One specific change proposed by Merkel’s controversial shadow Finance Minister, Paul Kirchhof, would drop Germany’s complicated income tax system in favor of a flat 25% tax. Given the reaction to such proposals in American, one can imagine the responses this proposal has received here, from enthusiastic approval by the free-market-oriented FDP (motto: “as much government as needed, as little government as possible!”) and strident opposition from the formerly-Communist Left Party.
Interesting side stories abound in the election. For example, will left-leaning women vote against their party to support Merkel, the first women ever to be a major candidate for Chancellor in Germany? How comfortable will the traditionally conservative and Catholic CDU/CSU be if they are lead by a coalition with FDP since Merkel is a divorced Protestant woman, and the leader of the FDP, Guido Westerwelle, is gay?

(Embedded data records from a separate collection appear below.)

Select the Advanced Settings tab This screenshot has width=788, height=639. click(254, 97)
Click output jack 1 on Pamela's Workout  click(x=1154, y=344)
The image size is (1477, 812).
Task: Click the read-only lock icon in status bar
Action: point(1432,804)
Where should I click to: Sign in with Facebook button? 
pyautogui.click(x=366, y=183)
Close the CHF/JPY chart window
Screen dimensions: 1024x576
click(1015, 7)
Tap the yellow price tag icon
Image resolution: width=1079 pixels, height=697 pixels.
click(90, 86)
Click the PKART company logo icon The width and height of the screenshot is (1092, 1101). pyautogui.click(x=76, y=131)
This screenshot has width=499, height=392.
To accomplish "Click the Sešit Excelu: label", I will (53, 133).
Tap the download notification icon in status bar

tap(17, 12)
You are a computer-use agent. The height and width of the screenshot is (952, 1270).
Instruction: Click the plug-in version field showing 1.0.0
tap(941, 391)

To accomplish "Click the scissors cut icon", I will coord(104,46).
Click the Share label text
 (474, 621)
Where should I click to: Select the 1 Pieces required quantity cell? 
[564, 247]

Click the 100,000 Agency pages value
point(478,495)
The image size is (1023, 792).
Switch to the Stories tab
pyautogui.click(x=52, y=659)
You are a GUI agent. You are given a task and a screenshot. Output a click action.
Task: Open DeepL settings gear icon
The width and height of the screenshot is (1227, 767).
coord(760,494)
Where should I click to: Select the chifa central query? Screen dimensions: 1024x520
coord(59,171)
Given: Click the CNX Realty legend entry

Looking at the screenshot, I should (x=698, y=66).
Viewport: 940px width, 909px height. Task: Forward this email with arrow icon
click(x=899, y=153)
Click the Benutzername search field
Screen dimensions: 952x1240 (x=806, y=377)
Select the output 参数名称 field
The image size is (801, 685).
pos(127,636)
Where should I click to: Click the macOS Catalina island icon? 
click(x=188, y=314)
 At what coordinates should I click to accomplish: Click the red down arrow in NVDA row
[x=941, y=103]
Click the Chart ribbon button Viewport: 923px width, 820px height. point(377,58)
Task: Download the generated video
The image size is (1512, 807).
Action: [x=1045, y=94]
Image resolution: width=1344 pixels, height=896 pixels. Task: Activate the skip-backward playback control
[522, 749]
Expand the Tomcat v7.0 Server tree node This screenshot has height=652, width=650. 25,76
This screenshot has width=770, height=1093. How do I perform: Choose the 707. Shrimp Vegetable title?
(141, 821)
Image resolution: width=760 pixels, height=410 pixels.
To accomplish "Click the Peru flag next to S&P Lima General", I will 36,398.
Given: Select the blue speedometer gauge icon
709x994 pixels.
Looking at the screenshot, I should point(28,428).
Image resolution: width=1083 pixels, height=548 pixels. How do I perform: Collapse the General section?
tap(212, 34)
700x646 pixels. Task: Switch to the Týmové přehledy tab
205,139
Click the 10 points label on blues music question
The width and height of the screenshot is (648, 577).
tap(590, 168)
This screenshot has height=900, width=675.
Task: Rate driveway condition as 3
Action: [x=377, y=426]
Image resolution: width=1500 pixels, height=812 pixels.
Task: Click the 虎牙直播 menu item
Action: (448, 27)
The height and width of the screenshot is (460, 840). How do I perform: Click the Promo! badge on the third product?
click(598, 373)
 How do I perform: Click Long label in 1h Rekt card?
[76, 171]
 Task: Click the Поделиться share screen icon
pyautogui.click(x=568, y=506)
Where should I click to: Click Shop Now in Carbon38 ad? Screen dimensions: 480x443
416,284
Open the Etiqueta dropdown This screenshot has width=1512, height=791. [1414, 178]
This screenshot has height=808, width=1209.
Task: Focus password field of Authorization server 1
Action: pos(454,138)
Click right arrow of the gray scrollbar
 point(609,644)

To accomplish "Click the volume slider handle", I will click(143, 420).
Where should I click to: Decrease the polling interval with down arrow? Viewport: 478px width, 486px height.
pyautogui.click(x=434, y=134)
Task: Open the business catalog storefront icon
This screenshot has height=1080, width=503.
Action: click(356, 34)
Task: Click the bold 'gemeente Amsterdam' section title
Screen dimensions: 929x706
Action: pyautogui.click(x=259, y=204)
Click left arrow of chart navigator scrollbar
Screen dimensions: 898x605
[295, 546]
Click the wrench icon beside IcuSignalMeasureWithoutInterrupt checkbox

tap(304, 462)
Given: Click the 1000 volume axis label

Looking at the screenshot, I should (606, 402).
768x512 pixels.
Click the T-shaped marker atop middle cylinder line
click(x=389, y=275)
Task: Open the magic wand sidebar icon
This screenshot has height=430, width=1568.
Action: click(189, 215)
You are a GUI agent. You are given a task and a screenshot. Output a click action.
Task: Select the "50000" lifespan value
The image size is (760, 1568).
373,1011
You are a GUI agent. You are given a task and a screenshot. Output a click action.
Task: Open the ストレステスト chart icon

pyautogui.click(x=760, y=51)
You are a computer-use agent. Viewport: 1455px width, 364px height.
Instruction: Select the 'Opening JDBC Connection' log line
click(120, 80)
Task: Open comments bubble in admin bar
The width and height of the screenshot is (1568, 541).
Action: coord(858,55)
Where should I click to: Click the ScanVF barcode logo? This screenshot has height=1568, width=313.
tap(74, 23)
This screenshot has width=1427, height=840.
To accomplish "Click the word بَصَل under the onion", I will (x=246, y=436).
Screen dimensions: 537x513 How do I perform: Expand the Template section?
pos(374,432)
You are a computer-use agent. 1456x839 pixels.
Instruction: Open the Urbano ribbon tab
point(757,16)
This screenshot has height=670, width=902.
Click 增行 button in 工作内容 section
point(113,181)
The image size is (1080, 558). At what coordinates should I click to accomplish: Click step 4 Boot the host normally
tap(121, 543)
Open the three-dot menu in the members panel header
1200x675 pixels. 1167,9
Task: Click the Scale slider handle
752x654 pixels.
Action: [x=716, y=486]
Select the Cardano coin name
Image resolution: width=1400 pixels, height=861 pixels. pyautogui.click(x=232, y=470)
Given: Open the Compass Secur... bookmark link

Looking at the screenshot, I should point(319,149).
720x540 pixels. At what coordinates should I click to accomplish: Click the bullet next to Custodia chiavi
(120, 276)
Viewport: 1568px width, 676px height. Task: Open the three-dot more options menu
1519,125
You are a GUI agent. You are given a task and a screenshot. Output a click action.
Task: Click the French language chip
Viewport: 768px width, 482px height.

As an American expatriate living temporarily in Germany, I found watching the process to be interesting. The election cycle here is much shorter than it is in the U.S., so there seems to be much less time for fund-raising and mud-slinging here than in the U.S. I’ve seen only a few TV commercials, and none of them have been attack ads like we saw last year in Bush-Kerry. The primary means of promoting candidates seem to be setting up tables and tents in public spaces and posters. Often, there are posters on every tree or lamppost for a block, and sometimes there are huge billboards.
I also watched the second and final debate a couple days ago with a few Germans. Instead of simply pairing Schröder and Merkel, this debate also included the leaders of their respective potential coalition partners. My German isn’t good enough to have understood it all, but they talked a lot about the economy, immigration, and Iraq. The candidates all made points that made my hosts nod in agreement or hoot in laughter. More importantly, the candidates answered the questions they were asked and often talked directly to each other.
I was jealous. I wish our debates were that useful. I also like the idea of having the election on a Sunday (when few people work) instead of on a Tuesday.
In all likelihood, the Chancellorship of Germany will change next week. Angela Merkel will be the next Chancellor of Germany, but she might be saddled with a large, ungainly, and unstable coalition that means that Germany will continue having trouble addressing its economic and foreign policy issues.